We don’t need nitrogen to breathe and ordinarily we don’t think much about it. But it takes nitrogen to make protein—muscle. Most plants take it out of the ground; some plants, like clover and alfalfa and beans, take it out of the air as well and put it back into the ground. Ganymede’s soil was rich in nitrogen; the original scanty atmosphere was partly ammonia—but the day would come when we would have to put the nitrogen back in that we were taking out. So the atmosphere project was now turned to making nitrogen.
This wasn’t as simple as breaking up water; it called for converting stable isotope oxygen-16 into stable isotope nitrogen-14, an energy consuming reaction probably impossible in nature—or so the book said—and long considered theoretically impossible. I hadn’t had any nucleonics beyond high school physics, so I skipped the equations. The real point was, it could be done, in the proper sort of a mass-energy converter, and Ganymede would have nitrogen in her atmosphere by the time her fields were exhausted and had to be replenished.
Carbon dioxide was no problem; there was dry ice as well as water ice on Ganymede and it had evaporated into the atmosphere long before the first homesteader staked out a claim.
Not that you can start farming with oxygen, carbon dioxide, and a stretch of land. That land was dead. Dead as Christopher Columbus. Bare rock, sterile, no life of any sort—and there never had been any life in it. It’s a far piece from dead rock to rich, warm, black soil crawling with bacteria and earthworms, the sort of soil you have to have to make a crop.
It was the job of the homesteaders to make the soil.
See how involved it gets? Clover, bees, nitrogen, escape speed, power, plant-animal balance, gas laws, compound interest laws, meteorology—a mathematical ecologist has to think of everything and think of it ahead of time. Ecology is explosive; what seems like a minor and harmless invasion can change the whole balance. Everybody has heard of the English sparrow. There was the Australian jack rabbit, too, that darn near ate a continent out of house and home. And the Caribbean mongoose that killed the chickens it was supposed to protect. And the African snail that almost ruined the Pacific west coast before they found a parasite to kill it.
You take a harmless, useful insect, plant, or animal to Ganymede and neglect to bring along its natural enemies and after a couple of seasons you’ll wish you had imported bubonic plague instead.
But that was the chief ecologist’s worry; a farmer’s job was engineering agronomy—making the soil and then growing things in it.
That meant taking whatever you came to—granite boulders melted out of the ice, frozen lava flows, pumice, sand, ancient hardrock—and busting it up into little pieces, grinding the top layers to sand, pulverizing the top few inches to flour, and finally infecting the topmost part with a bit of Mother Earth herself–then nursing what you had to keep it alive and make it spread.

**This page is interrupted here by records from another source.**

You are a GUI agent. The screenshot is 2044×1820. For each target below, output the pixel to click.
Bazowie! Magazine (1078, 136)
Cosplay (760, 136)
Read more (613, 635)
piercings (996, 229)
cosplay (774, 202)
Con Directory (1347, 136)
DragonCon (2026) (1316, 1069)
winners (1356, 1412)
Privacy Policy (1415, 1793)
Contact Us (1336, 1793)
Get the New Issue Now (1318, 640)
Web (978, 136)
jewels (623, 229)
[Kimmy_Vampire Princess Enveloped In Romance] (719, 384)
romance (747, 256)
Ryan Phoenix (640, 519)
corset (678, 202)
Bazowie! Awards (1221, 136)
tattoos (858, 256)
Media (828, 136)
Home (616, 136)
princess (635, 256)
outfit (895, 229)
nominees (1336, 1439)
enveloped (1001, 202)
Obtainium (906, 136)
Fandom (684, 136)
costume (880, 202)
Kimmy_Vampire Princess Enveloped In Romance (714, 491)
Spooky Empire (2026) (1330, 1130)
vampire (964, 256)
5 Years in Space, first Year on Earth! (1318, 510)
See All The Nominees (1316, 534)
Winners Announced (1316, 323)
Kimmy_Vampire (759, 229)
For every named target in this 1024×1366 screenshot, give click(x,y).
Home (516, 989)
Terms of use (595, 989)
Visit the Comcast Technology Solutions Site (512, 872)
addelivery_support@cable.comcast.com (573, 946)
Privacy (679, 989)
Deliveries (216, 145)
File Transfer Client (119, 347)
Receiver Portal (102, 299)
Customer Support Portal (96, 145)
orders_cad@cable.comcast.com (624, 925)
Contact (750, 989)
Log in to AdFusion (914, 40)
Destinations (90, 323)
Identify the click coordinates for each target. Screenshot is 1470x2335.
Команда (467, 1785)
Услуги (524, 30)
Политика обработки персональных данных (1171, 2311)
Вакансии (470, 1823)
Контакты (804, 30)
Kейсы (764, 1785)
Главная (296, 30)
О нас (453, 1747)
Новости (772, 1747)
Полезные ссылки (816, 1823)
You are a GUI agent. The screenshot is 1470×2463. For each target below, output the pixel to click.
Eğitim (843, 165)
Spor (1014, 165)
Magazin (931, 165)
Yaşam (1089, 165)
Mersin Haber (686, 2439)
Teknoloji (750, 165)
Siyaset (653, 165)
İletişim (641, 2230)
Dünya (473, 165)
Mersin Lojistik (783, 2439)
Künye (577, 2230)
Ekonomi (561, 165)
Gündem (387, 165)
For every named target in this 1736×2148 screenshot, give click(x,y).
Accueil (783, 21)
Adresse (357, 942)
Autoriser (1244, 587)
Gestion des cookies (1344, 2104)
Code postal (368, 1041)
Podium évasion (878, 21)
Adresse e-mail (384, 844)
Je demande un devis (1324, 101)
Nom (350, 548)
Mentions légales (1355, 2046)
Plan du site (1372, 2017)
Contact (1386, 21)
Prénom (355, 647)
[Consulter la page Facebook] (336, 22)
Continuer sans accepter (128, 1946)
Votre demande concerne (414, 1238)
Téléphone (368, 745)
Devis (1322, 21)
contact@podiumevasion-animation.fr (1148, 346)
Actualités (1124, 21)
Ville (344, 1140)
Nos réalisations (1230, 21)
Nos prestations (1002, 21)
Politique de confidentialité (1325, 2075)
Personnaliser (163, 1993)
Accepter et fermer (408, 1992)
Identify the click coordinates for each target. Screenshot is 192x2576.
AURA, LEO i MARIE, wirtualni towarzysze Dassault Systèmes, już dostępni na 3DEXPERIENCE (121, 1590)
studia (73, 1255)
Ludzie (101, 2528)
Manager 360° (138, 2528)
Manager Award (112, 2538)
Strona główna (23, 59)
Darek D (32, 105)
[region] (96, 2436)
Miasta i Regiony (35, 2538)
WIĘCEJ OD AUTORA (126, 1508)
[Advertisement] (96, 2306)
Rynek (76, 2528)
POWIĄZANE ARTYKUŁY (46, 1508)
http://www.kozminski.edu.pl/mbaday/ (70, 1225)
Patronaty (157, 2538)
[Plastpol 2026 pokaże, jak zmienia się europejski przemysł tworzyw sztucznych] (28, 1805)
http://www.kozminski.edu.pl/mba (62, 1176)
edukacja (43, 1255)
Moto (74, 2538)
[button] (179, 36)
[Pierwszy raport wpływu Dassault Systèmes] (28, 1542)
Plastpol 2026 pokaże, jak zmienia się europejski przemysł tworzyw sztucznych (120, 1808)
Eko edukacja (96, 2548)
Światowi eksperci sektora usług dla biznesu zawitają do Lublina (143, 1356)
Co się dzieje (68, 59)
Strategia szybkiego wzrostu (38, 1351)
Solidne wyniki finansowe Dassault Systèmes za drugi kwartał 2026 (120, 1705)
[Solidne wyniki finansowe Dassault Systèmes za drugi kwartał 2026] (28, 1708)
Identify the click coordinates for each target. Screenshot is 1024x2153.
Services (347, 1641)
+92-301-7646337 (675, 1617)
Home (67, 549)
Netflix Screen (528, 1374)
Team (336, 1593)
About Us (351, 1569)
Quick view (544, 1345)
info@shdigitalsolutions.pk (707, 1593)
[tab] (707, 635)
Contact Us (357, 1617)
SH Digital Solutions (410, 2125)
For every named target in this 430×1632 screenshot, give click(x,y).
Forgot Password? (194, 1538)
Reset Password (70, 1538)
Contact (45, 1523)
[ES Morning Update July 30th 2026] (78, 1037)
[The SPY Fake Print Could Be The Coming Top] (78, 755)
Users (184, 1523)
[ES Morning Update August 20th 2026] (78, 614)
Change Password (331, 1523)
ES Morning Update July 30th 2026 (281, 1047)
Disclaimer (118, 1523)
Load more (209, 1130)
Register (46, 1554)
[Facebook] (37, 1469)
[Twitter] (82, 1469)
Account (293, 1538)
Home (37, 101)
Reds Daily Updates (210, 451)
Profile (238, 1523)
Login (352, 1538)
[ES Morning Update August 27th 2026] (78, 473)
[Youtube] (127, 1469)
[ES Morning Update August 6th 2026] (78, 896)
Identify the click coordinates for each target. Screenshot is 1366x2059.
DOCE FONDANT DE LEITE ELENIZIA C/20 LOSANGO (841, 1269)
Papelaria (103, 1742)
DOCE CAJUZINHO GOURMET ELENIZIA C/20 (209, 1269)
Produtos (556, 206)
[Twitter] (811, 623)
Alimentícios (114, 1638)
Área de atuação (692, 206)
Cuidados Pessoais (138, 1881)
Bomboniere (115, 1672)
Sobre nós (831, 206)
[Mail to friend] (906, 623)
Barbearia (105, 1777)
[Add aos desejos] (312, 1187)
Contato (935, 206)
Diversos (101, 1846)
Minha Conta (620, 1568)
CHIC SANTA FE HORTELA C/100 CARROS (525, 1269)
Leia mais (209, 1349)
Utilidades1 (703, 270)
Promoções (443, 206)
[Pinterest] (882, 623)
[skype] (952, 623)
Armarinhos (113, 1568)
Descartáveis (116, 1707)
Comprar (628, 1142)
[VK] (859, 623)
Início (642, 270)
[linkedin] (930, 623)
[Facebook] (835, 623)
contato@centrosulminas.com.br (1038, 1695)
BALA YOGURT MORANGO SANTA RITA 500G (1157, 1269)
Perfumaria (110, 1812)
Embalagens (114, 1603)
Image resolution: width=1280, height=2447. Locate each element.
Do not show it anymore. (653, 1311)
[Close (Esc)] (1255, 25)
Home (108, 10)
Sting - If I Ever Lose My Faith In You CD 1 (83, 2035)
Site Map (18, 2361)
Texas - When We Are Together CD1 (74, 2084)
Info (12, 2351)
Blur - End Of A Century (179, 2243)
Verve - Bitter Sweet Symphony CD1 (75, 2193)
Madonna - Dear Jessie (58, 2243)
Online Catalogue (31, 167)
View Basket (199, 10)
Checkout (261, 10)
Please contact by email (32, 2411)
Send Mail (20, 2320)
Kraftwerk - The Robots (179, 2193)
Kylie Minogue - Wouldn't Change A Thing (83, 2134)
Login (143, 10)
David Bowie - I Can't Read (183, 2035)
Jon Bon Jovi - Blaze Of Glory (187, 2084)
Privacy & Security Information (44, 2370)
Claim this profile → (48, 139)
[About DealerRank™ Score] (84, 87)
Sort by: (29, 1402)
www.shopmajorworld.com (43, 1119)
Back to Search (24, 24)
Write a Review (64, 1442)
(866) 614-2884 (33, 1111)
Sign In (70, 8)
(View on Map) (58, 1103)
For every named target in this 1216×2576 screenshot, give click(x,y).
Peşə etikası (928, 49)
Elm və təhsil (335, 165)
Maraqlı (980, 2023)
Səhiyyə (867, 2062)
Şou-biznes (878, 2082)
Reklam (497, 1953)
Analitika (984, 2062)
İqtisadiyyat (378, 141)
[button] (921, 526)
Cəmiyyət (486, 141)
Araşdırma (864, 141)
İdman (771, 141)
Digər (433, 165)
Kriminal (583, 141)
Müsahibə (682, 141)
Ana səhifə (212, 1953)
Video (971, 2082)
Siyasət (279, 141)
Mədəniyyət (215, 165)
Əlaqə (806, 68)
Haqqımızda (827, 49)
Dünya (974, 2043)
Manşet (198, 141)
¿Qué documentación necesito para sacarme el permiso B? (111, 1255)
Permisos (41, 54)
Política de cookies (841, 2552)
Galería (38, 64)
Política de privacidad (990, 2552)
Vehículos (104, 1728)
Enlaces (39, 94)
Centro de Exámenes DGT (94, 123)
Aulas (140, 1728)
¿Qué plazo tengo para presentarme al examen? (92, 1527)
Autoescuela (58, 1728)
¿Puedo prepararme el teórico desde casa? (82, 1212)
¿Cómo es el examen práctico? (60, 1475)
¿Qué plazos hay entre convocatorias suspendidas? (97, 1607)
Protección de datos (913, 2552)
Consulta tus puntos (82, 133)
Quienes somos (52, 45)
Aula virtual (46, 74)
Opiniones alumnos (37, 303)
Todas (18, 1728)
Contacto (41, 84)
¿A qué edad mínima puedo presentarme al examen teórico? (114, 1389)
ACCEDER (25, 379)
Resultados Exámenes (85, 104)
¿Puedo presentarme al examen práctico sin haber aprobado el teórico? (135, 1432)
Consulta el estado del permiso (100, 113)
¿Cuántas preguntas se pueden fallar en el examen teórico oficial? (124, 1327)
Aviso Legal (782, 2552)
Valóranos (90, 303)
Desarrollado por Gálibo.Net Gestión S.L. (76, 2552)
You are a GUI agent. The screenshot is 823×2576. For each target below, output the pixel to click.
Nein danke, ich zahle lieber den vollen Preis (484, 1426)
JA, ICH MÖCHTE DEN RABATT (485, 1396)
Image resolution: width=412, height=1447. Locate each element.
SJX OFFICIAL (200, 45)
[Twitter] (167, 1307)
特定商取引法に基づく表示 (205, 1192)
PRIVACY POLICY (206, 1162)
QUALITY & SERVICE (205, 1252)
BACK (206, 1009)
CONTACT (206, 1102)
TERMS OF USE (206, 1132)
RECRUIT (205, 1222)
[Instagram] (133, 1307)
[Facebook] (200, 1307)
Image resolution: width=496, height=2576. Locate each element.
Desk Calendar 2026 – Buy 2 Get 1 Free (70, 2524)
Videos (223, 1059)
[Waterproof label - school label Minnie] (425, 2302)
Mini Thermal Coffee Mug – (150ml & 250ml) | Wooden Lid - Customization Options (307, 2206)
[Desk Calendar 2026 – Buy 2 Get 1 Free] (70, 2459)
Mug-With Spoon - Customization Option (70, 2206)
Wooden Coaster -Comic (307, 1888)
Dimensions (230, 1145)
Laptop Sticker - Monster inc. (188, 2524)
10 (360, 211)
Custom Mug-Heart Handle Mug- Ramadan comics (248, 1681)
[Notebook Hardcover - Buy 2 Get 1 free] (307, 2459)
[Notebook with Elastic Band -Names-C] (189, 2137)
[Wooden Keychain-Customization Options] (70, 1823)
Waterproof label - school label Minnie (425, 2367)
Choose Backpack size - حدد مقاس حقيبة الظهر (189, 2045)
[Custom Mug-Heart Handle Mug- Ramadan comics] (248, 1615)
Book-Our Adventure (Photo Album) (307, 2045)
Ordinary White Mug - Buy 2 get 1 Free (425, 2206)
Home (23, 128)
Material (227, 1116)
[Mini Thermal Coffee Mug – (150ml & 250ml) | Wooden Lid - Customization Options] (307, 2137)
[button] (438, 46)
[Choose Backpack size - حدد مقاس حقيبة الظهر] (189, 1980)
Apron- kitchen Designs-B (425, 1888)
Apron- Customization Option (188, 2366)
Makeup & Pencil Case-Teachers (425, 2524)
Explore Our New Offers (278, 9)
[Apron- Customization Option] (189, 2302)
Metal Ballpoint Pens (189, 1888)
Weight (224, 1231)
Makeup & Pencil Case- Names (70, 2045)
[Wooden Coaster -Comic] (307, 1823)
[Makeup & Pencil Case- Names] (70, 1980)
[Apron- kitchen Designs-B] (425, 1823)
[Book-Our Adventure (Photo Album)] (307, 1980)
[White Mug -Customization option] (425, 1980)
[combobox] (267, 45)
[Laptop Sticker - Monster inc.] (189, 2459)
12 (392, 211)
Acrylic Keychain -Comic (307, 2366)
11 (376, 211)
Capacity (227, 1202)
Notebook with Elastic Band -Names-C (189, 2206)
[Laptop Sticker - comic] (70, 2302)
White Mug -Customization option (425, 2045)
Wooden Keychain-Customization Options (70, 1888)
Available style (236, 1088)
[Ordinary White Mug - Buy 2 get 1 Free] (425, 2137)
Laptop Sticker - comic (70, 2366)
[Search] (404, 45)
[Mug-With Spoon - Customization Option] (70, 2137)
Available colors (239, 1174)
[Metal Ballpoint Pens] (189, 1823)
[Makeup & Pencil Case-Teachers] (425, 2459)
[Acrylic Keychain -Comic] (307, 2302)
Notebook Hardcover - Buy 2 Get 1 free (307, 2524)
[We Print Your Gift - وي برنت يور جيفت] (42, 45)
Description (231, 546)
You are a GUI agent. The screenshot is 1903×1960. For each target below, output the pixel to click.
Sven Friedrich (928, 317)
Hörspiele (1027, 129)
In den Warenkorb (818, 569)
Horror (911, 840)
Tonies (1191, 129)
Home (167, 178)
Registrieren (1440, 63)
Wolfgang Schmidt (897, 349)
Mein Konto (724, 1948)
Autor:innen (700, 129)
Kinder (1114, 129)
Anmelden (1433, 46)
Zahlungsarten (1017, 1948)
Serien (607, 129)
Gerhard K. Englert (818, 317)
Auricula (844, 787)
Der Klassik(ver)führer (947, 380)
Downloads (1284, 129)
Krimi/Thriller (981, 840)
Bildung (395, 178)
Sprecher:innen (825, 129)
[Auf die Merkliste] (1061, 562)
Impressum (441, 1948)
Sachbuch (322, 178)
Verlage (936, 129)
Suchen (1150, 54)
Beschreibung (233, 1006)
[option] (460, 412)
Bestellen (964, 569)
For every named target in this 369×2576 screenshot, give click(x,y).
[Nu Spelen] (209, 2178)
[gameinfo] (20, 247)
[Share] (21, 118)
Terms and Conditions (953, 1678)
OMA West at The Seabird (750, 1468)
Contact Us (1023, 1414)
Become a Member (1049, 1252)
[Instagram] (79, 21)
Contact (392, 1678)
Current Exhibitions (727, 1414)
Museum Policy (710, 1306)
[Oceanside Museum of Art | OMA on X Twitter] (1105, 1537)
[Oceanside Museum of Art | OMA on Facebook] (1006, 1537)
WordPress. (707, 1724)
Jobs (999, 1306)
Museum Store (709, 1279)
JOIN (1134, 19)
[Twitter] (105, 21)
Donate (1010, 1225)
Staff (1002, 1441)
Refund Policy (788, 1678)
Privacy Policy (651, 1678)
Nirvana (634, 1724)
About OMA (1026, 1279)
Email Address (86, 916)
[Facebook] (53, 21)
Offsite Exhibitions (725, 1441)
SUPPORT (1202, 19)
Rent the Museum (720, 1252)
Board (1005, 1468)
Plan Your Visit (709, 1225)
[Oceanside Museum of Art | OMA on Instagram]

It wasn’t easy.
But it was interesting. I forgot all about my original notion of boning up on the subject just to pass a merit badge test. I asked around and found out where I could see the various stages going on and went out and had a look for myself. I spent most of one light phase just looking.
When I got back to town I found that George had been looking for me. “Where in blazes have you been?” he wanted to know.
“Oh, just out and around,” I told him, “seeing how the ‘steaders do things.”
He wanted to know where I had slept and how I had managed to eat? “Bill, it’s all very well to study for your merit badges but that’s no reason to turn into a tramp,” he objected. “I guess I have neglected you lately—I’m sorry.” He stopped and thought for a moment, then went on, “I think you had better enter school here. It’s true they haven’t much for you, but it would be better than running around at loose ends.”
“George?”
“Yes, that’s probably the best-huh?”
“Have you completely given up the idea of home-steading?”